§ Activity:
The reply should hold nothing except the lines from the one with "Given: Click the TradingView logo button" through the end of the entries, duplicated exactly and with no pictures.

*** Opening Material to process ***

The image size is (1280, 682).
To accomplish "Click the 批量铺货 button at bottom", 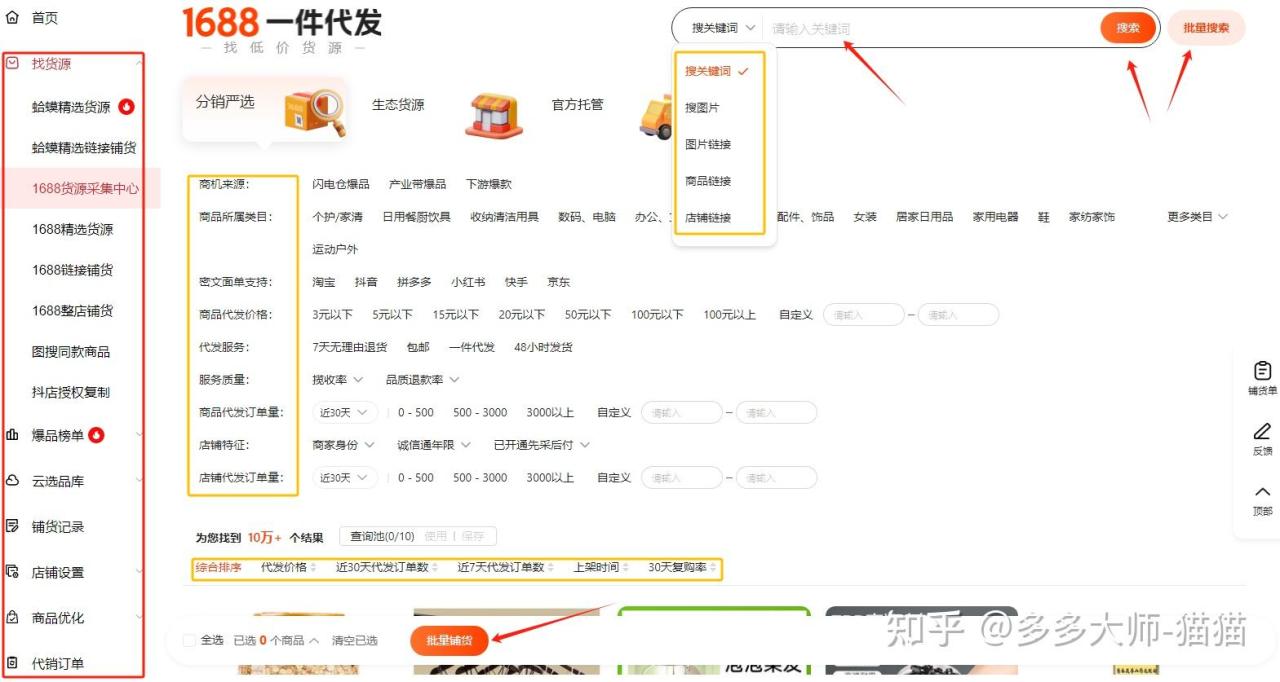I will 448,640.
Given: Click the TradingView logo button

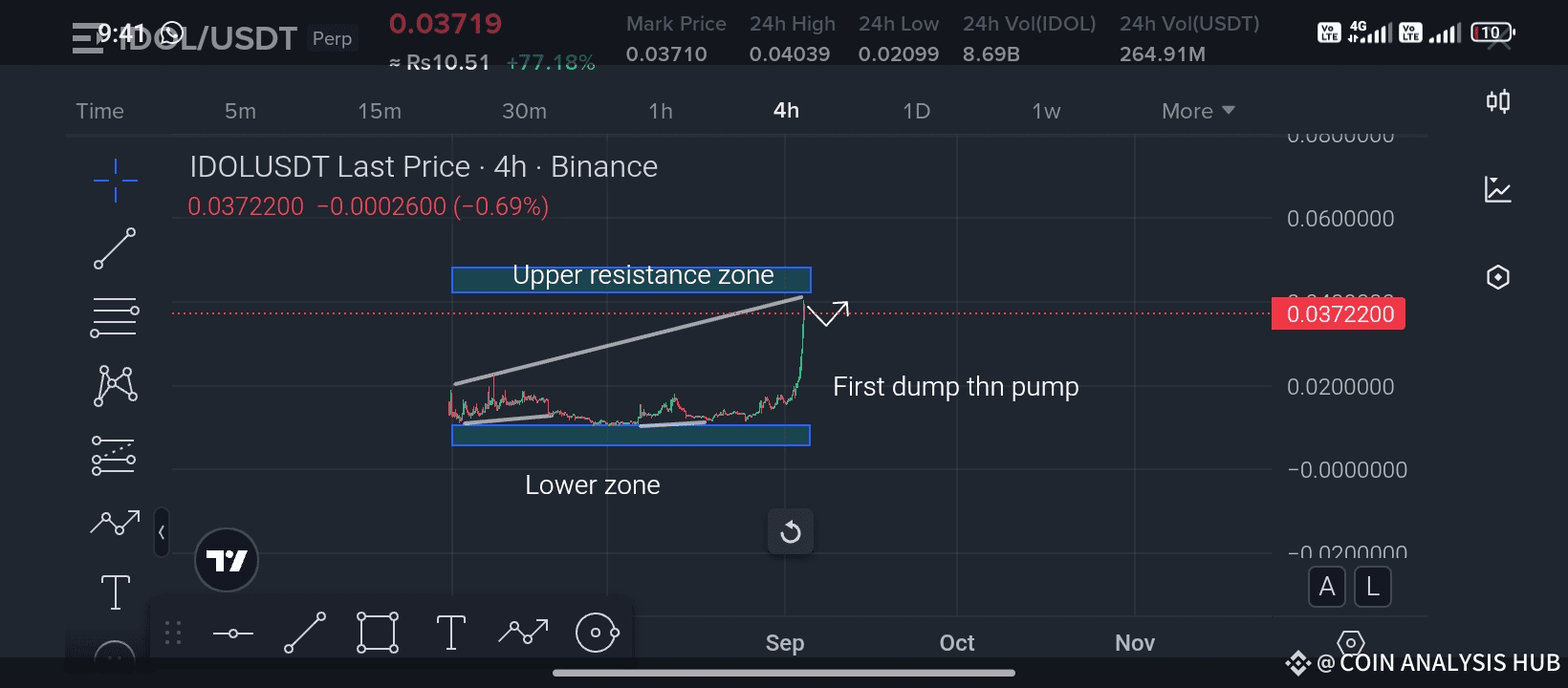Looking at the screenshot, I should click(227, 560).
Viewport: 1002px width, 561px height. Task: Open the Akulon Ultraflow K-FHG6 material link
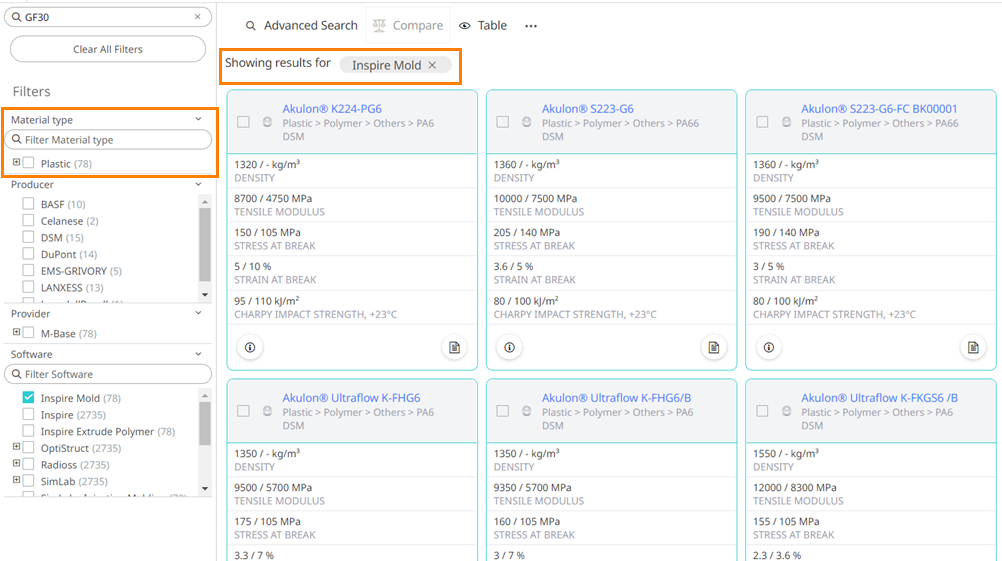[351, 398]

*** Closing Material to process ***

§ Answer box:
Given: Click the TradingView logo button

Looking at the screenshot, I should click(227, 560).
Viewport: 1002px width, 561px height. Task: Open the Akulon Ultraflow K-FHG6 material link
[351, 398]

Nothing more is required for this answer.